The boy ran to Jack’s saddle bags.
“Does the arm hurt?” Mildred said.
Actually, Jack thought, the arm didn’t hurt at all, which he knew could be a bad sign. The more severe the wound, Pa had said, the less the immediate pain. But there would be in a few minutes, Jack knew. As soon as Age returned with the bottle.
“Found it!” the boy called out.
The boy ran back to Jack and handed the bottle to him.
Jack said, “Kentucky whiskey.
Mildred Brewster said, “You can drink some of that to numb your pain, but then you won’t be in any condition to go after the girls.”
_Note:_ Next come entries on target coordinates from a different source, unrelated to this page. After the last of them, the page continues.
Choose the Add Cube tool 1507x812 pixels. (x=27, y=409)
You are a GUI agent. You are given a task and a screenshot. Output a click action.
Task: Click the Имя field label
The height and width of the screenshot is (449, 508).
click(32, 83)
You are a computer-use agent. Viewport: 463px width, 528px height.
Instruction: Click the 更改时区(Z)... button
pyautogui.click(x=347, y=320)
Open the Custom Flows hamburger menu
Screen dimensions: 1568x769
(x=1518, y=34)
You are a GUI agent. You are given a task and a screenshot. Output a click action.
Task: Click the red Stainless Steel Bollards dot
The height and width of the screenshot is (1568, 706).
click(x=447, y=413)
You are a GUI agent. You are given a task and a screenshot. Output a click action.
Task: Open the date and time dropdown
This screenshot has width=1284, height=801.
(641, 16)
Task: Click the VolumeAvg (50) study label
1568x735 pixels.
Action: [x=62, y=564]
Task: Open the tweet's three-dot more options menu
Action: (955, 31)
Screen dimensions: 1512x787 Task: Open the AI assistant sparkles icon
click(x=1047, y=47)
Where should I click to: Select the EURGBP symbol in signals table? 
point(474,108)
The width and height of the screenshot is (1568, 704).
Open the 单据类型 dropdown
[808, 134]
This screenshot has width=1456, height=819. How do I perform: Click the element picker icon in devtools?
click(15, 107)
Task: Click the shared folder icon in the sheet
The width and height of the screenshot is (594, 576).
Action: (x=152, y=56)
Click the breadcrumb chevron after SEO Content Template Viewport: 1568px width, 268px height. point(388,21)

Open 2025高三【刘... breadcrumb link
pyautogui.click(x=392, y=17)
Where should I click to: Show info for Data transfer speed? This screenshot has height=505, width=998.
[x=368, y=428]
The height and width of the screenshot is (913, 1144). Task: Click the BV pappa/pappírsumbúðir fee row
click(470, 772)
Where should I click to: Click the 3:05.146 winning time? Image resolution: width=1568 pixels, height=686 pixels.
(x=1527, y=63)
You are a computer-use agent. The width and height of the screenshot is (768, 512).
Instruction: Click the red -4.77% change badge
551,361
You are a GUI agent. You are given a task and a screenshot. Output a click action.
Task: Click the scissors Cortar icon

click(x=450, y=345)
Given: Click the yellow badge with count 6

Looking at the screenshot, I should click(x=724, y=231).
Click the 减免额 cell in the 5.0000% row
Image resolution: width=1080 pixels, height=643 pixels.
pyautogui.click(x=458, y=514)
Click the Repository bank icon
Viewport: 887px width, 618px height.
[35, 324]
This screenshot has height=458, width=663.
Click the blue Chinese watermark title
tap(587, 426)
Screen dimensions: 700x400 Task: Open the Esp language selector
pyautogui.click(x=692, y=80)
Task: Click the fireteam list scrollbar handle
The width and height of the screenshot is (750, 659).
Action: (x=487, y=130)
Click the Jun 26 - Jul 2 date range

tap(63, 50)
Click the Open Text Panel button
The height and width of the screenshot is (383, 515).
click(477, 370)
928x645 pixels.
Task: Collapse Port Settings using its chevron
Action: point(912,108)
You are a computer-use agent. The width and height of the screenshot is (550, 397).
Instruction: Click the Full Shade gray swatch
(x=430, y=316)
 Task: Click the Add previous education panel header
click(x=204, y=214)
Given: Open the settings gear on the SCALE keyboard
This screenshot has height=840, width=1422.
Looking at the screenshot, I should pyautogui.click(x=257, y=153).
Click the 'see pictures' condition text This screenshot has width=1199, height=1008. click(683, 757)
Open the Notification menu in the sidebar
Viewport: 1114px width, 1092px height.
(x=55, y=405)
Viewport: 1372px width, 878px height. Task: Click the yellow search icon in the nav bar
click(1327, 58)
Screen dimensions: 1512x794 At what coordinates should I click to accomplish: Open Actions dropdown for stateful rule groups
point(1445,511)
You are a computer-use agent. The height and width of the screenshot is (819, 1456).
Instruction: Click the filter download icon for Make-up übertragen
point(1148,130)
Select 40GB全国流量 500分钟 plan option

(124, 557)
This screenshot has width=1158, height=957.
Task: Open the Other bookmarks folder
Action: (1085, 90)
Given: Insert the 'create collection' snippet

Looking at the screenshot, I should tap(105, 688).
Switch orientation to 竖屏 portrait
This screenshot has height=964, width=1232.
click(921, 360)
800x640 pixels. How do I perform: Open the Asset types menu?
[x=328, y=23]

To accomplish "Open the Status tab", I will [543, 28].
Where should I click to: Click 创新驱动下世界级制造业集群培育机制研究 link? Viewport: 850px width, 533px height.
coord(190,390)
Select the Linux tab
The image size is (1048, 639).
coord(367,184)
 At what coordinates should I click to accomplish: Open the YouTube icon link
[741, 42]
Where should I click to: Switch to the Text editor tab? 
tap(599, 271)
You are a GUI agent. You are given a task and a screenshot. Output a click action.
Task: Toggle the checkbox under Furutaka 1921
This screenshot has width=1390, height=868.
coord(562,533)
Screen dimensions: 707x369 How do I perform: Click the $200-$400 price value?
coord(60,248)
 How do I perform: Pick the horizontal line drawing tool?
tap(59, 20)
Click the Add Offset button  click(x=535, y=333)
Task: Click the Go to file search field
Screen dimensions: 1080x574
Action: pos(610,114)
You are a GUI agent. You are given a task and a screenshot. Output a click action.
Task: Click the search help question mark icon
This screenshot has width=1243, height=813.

Harding said, “Enough of this nonsense. The longer we wait, the further away those men will be taking our girls. We need to get moving.”
“Hold on,” Brewster said, looking to Jack.
Jack said to Mildred, “I want you to pour this directly into the wound.”
“Gracious, no,” she said.
“My father has found this actually prevents infection. He learned it when rode with the Texas Rangers. He saw a friend take an arrowhead in the leg, and kept the leg because of this.”